Charles de Gaulle’s Big Idea

It is a good moment to take the pulse of the man who epitomised France in the 20th century. In 2020, General Charles de Gaulle will have been dead for 50 years. Twice in his lifetime this imposing figure with his chinless ‘aubergine' profile stepped in to rescue his country – once in 1940, when ancient continental rivalries flared up, and again in 1958, when its troubled colonial legacy threatened to convulse it. Its proximity to disaster on both occasions and the ignominious manner in which his own constitutional reforms were rejected in 1969 in the wake of the previous year's students' revolt, suggest that his career was uneven, its political underpinnings shaky.

Today he has consolidated his place as a cross-party national symbol – to the extent that, in his official presidential photograph, the liberal internationalist Emmanuel Macron displayed, on his desk, an open copy of his predecessor's War Memoirs.

De Gaulle's secret, Julian Jackson suggests in this absorbing biography, was his ability to project a sense of French gloire, even when it didn't really exist. As the general disarmingly noted in those memoirs, ‘France cannot be France without grandeur'. In the same passage he wrote, ‘All my life I have had a certain idea of France' – words that Jackson adopts as his title and seeks to tease out in his book.

It is interesting to learn about de Gaulle's intellectual background. Never a fascist, but hardly a democrat, as a young man he was a scholarly Catholic monarchist, prone to reading conservative authors, such as the philosopher Henri Bergson and the poet Charles Péquy, whose efforts to marry political action with religious values led to the idea of ‘patriotic faith'.

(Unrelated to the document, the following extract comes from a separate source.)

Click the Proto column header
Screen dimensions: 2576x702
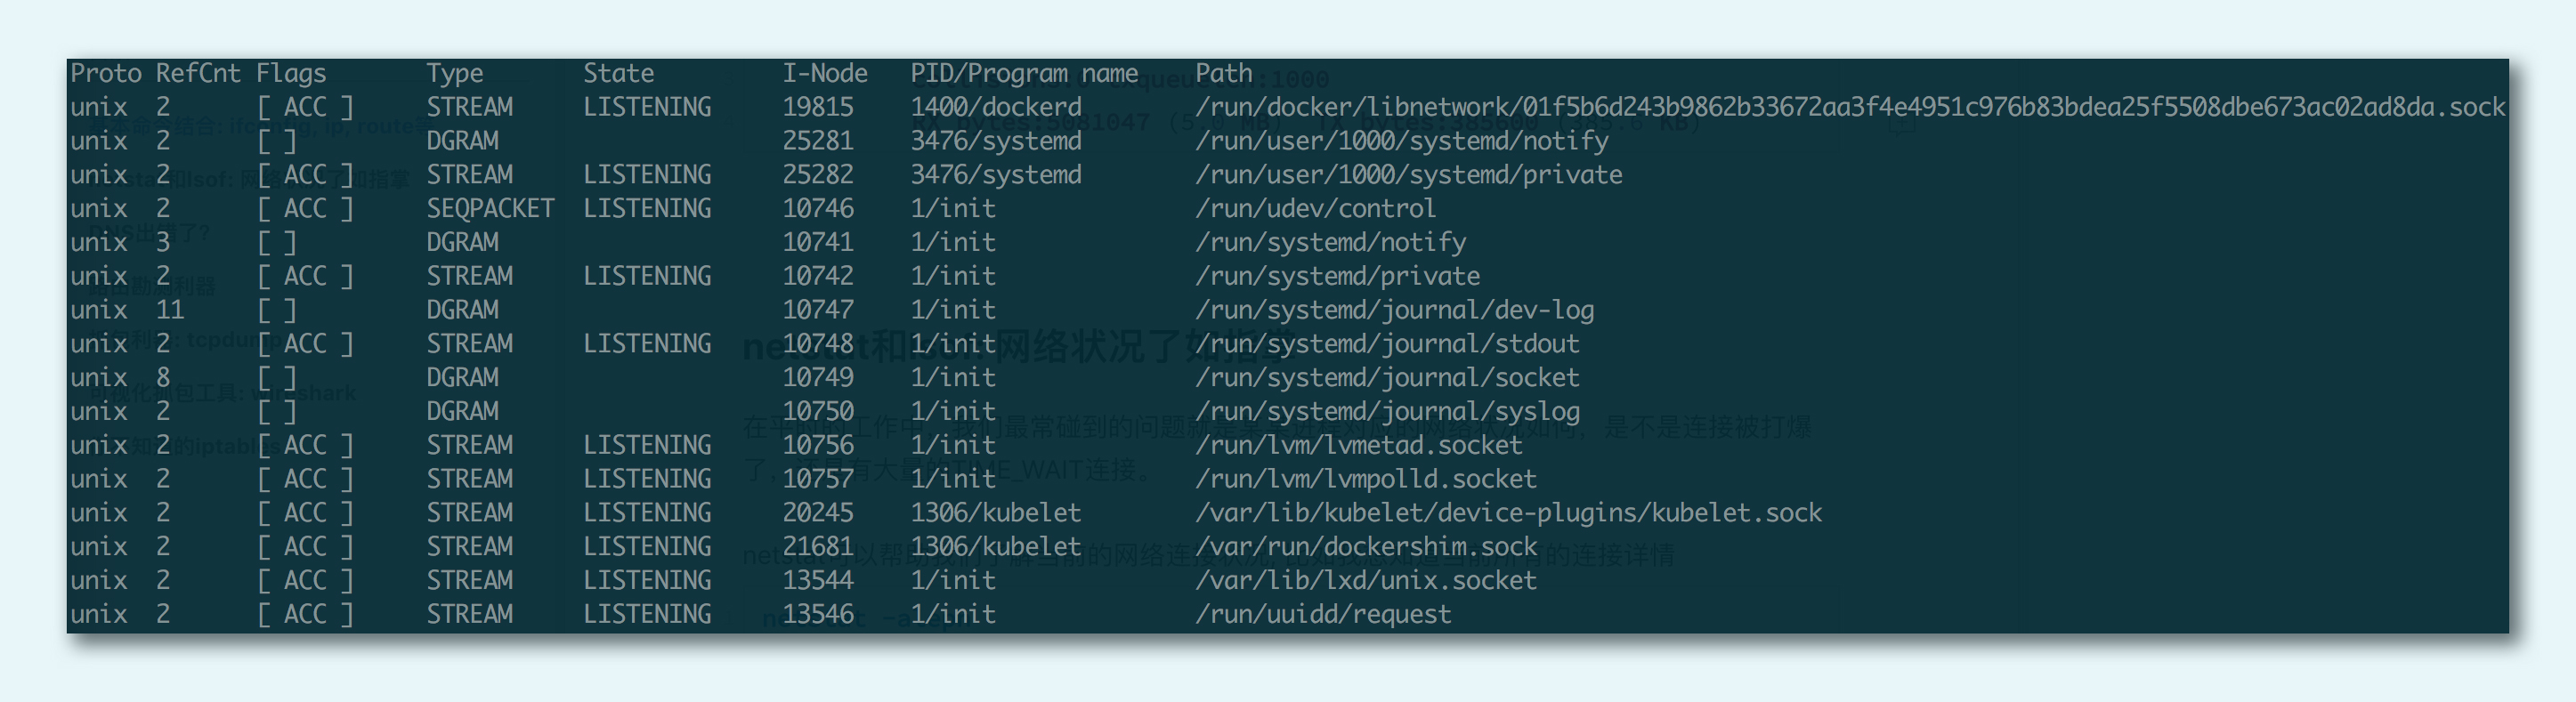[106, 74]
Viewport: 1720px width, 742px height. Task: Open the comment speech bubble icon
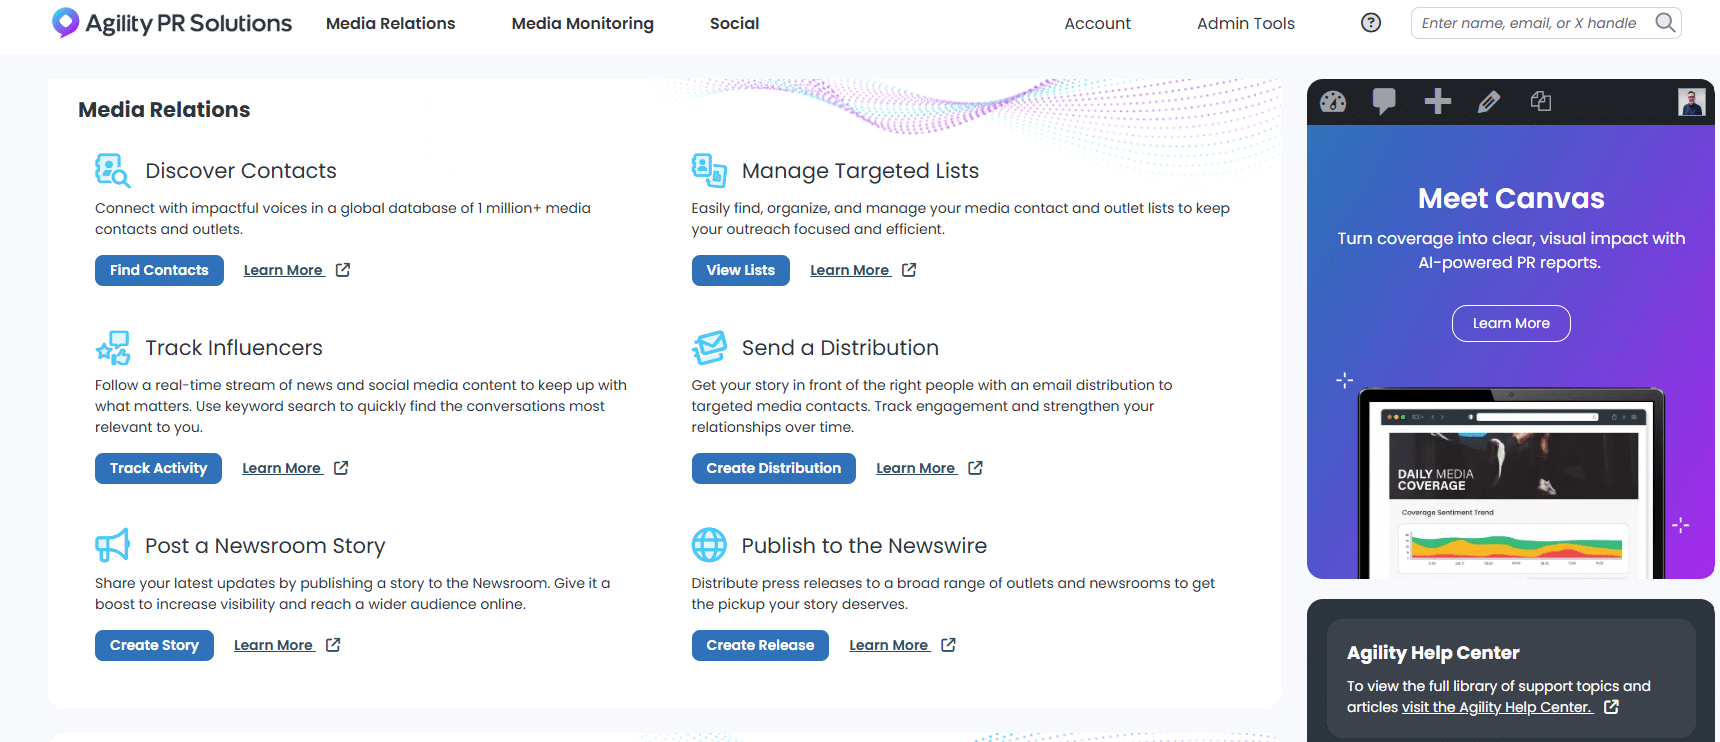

Turning his back on academia, he joined the army officer training school at Saint-Cyr. The military was going through a period of reassessment. Still smarting from defeat in the Franco-Prussian War in 1871, it had endured the buffeting of the Dreyfus Affair. De Gaulle, tellingly, was not particularly for or against Dreyfus, only worried that the debate had torn apart his beloved army.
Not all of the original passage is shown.